Cette fic a été écrite durant le hiatus entre la saison 3 et la saison 4. Elle ne comprend donc que de maigres spoilers de la saison 4, et ne suis évidemment pas la continuité de celle-ci.

J'espère que cela vous plaira quand même ;)


Après sa décongélation, Ed tomba à genoux, les muscles raides et l'estomac en révolte. Sa vision s'ajustait difficilement à la différence brusque de température, et il battait des paupières pour chasser le flou, retirant ses lunettes recouverte de buée pour mieux voir ce qui l'entourait.

Une silhouette impossible à confondre de par son boitillement se rapprocha de lui. Il aurait aimé avoir un mouvement de recul lorsqu'elle se pencha vers lui, mais son corps ne lui répondait plus, il était comme tétanisé.

Il sentit quelque chose tomber sur son échine glacée, par dessus ses vêtements humides.

Une couverture.

Il leva les yeux, la respiration haletante, et croisa le regard d'Oswald. Celui-ci affichait un sourire crispé, comme s'il regrettait déjà ce qu'il venait de faire. Le simple désespoir à cette constatation envahit Ed et effaça toute velléité de combattre, si son état n'avait pas suffit à l'en décourager. Il était une déception quoiqu'il fasse.

Il resserra convulsivement la couverture autour de ses épaules, tremblant de froid, tandis qu'Oswald tournait les talons sans même lui adresser la parole.

- Que quelqu'un lui donne à boire, il doit être déshydraté. Emmenez-le dans mon bureau et nettoyez tout ça, ordonna sèchement Oswald avant de disparaître hors du champ de vision d'Edward.

Ce dernier grimaça en tentant de mouvoir le cou, afin de détailler l'endroit où il se trouvait.
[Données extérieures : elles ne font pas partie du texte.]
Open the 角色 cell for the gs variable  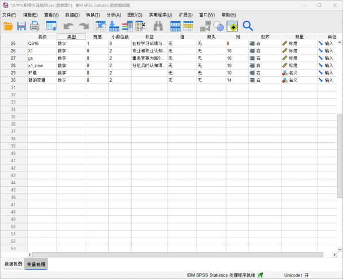click(328, 59)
Cela ressemblait à un bar de haut standing, avec des tables rondes en métal et des sièges en cuir noir. Les éclairages bleus donnaient aux lieux une atmosphère glaçante, accentuée par les blocs de glace qui servaient de décoration.
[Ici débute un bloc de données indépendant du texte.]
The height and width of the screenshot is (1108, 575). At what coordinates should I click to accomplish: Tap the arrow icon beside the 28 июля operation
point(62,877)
Ed se rendit compte qu'il se trouvait au centre.

Deux brutes le saisirent par les bras, tandis qu'un troisième le forçait à avaler le contenu d'une bouteille d'eau en plastique. Il but avidement, se rendant brutalement compte qu'il mourrait de soif.

Les lumières lui faisaient mal aux yeux, aussi fut-il presque reconnaissant lorsque les hommes de main du Pingouin le conduisirent vers une alcôve plus sombre.

Toutefois, en passant devant un bloc de glace, il perçut une silhouette à l'intérieur. Il prêta plus attention aux autres et constata qu'ils contenaient tous une personne. Certaines étaient même à genoux, en train de supplier.

Une bouffée de terreur le gela sur place et ces « accompagnateurs » - qu'il ne reconnaissait pas - durent le bousculer un peu pour qu'il continue d'avancer. Sous son apparence branchée et raffinée, ce club était un cimetière.

Dont il avait été le monument principal.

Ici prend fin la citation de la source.